Sugar: Not So Sweet

This is a modified version of an article I wrote for work. Have a read, and let me know what you think!

Have you ever noticed how as soon as January hits, detoxes abound? It's not really a secret that the feeling people are trying to shed is related to how much sugar and junk is typically consumed around the holidays. 

That’s because sugar—as well as other sweeteners such as honey, syrup, and agave—trigger insulin spikes and other nasty byproducts, and cause us to become addicted. Learn all about sugar’s not so sweet truth below. 

The History of Sugar
Around 30 years ago, many health organizations in the US recommended lowering our fat consumption from 40% of total calories to 30%. By lowering fat content, things started to taste, well, not so great. To combat this, sugar started being added to more and more products. So, while people were eating less fat, as a whole, people got fatter. How come? Fructose may be a large part of the problem.

Table sugar is half glucose, a necessary form of energy for the body, and half fructose. Natural fructose consumption is about 15 grams per day. Prior to WWII, when sugar became a little more available, consumption rose to 16-24 g/day. Between 1977 and 1988, shortly after high fructose corn syrup was introduced, it jumped to 37 g/day. By 1994 it was 54.7 g/day. Today’s adolescents are consuming 72.8 grams per day, while one in four young people is obese.[i]

Is a Calorie Just a Calorie?

*Entries provided*
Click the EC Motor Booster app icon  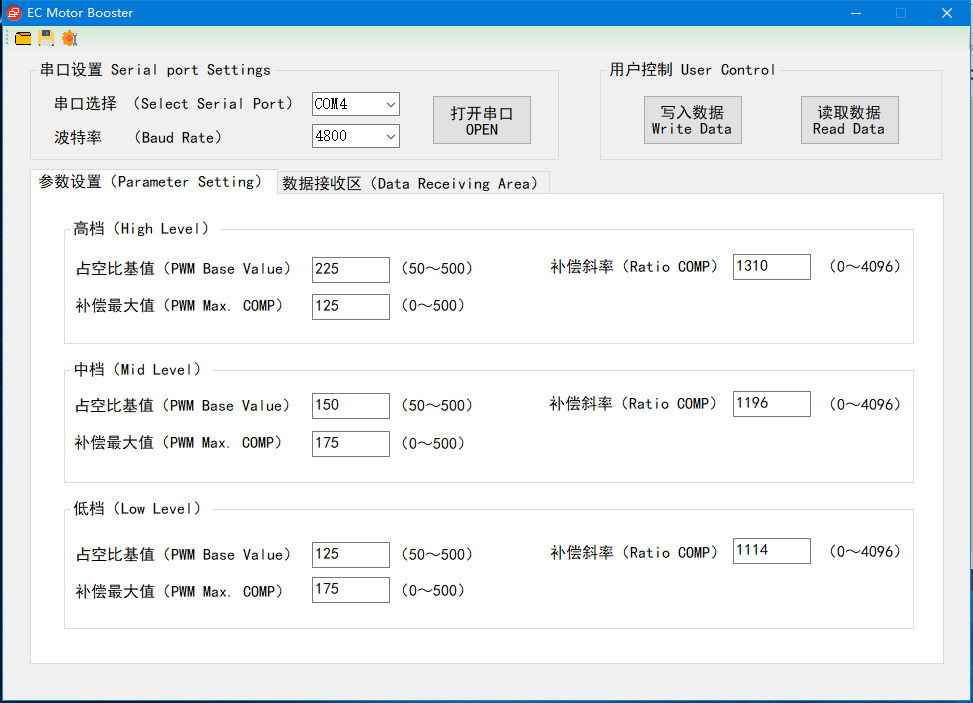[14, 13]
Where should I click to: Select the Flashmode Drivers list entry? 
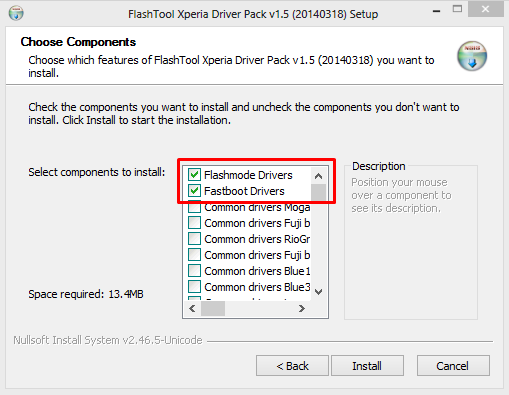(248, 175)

---

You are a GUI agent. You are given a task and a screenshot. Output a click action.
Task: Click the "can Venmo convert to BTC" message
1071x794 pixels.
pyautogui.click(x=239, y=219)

*To do*
1. Answer these questions about the post on sugar, using only what it states:
(a) Which other sweeteners besides sugar does it name as triggering insulin spikes?
(b) What drop in fat consumption, as a share of total calories, did US health organizations recommend around 30 years ago?
(c) How many grams of fructose per day are today's adolescents consuming?
2. Switch "health organizations" to "medical groups" in the sugar post, and give the passage from "The History of" up to and including "of the problem." with that change.
3. Resume the post about sugar where it stops.

*Answers by item*
1.
(a) Honey, syrup, and agave.
(b) From 40% of total calories to 30%.
(c) 72.8 grams per day.

2.
The History of Sugar
Around 30 years ago, many medical groups in the US recommended lowering our fat consumption from 40% of total calories to 30%. By lowering fat content, things started to taste, well, not so great. To combat this, sugar started being added to more and more products. So, while people were eating less fat, as a whole, people got fatter. How come? Fructose may be a large part of the problem.

3.
Many people hear that a calorie is just a calorie. Eat less and exercise more and you’re guaranteed to lose weight. If following that advice didn’t show results, this bit of science may help explain why.

If you take in 120 calories of glucose, the main form of energy found in complex carbohydrates, 96 of those calories will be used to fuel the body, while 24 will be stored in the liver. At the end of the digestion process, only a half calorie will turn into fat.

When it comes to sucrose, or what we know as table sugar, 60 calories come from glucose and 60 come from fructose. All 60 calories of fructose are sent to the liver. With such a heavy load coming in to the liver, many nasty byproducts are formed including uric acid and free fatty acids. These lead to problems such as gout, high blood pressure, and insulin resistance. High levels of insulin in the blood block the brain’s ability to read leptin, a hormone that promotes satiety. Without that satiety, your brain will want to eat more and more and may also become addicted to that sugar rush.

Fructose’s Relationship to Metabolic Syndrome
Metabolic syndrome is a clustering of at least three of five of the following medical conditions: abdominal obesity, elevated blood pressure, elevated fasting plasma glucose, high serum triglycerides, and low high-density lipoprotein (HDL) levels.
High consumption of fructose has been linked to:
·       Hypertension
·       Heart disease
·       Fatty liver syndrome
·       Insulin resistance
·       Diabetes
·       Insatiable appetite
·       Obesity
·       Tooth decay

While many factors play a role in metabolic syndrome, fructose is a dangerous add into the mix. The adult population suffering from metabolic syndrome is estimated to be at 34%.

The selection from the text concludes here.